LB: We’ve seen that you also played in the Faroe Islands and Estonia a few years ago? How was the set-up and the standard there? How did you enjoy playing there?
LK: I really enjoyed my time in the Faroe Islands. It was a nice place and totally different culture there. The set up was good at the club and we were in the top division where we ended in 6th position and reached the semi-final of the cup. We lost to the eventual winners EB Streymur who went on to play Man City in the Uefa Cup. The standard was similar to the Welsh Premier League. It was disappointing that my time was cut short there through injury.
In Estonia, I played with JK Tammeka Tartu in the Estonian Premier League. I had a successful trial period in January 2011 and I signed for 6 months. I later left after 3 weeks due to personal reasons.
LB: Wales’ young team have had a bad start to World Cup Qualifying. Which (if any) of the current team did you play with when you played for Wales in your younger days? Who was the best? Is there anyone that you are surprised hasn’t made it yet?
LK: There were a few players around the Welsh scene when I was younger including Aaron Ramsey, Gareth Bale, Chris Gunter, Joe Allen,Rhys Taylor, Darcy Blake and also former U21 captain Shaun Macdonald. The best player I played with was Joe Allen. He has unbelievable ability and is going to be a world class player in the future. I was quite surprised that Scott Evans (former Swansea / Man City) player never got to the U21’s or 1st team because he was always highly thought of.

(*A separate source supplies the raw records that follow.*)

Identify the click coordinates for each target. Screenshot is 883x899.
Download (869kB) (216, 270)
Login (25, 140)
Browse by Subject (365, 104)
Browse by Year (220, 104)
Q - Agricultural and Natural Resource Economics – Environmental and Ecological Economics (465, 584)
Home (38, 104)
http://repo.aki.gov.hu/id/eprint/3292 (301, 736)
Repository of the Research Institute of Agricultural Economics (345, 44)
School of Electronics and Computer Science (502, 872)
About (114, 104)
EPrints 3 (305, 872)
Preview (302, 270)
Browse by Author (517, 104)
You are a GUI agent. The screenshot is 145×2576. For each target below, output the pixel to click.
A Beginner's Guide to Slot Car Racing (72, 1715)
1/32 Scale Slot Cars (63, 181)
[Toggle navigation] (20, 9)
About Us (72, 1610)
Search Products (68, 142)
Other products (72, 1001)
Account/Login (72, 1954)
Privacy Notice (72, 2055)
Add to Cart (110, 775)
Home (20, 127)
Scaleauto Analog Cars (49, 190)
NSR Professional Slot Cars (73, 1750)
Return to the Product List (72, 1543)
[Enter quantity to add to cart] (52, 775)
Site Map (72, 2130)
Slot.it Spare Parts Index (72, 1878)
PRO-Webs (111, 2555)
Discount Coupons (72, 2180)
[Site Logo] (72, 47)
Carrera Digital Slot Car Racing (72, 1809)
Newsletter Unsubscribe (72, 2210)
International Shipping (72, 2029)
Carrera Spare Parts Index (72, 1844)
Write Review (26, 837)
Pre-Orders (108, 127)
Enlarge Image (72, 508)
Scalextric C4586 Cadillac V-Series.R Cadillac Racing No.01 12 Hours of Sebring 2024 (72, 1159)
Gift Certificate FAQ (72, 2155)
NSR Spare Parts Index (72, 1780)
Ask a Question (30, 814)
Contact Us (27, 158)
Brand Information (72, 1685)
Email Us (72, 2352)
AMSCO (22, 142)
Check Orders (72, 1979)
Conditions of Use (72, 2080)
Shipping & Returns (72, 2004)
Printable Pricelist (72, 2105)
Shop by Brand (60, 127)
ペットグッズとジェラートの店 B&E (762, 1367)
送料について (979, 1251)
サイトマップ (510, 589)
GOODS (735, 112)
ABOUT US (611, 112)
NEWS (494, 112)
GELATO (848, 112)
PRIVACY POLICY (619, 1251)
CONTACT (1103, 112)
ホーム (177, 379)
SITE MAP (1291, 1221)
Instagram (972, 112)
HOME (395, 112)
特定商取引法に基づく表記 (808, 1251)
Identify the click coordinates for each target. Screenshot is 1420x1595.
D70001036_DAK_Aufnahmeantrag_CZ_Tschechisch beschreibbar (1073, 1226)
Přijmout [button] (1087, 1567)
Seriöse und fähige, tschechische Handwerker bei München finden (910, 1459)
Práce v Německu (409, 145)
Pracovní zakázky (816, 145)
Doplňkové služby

LB: On the Ammanford AFC website, your interesting fact says that you ‘smashed’ Theo Walcott at U15 level. Could you tell us about that?
LK: We were playing for Swansea City away to Southampton in a friendly which Malcolm Elias, former Swansea and Saints’ Head of Academy, set up. Theo was on the wing and none of us could get near him as soon as he started to accelerate. One time I read what he was doing and tackled him fairly but off the pitch at the same time. Shortly afterwards, he went onto Arsenal and England and I will always remember that moment.
LB: It’s around 9 months since Lost Boyos began and we’ve found Welshman all over the world. Would you like to continue living and playing abroad and if so, where?
LK: Yes, the plan is to definitely continue playing abroad. The challenge on and off the field while playing abroad keeps me busy and I look forward to doing it for years to come. I have played in Iceland, Faroe Islands and Estonia so far and I would be open to offers if any other opportunities in other countries came up. To live in Scandinavia is amazing, but I have always wanted to play in the USA at some stage of my career.
LB: What attracts you to playing football in the US?
LK: I have always been a big follower of the MLS; big stadiums, large crowds and that is something I would love to be a part of. Also the country as a whole. It is a great place and I have definitely set a goal to play there in the near future.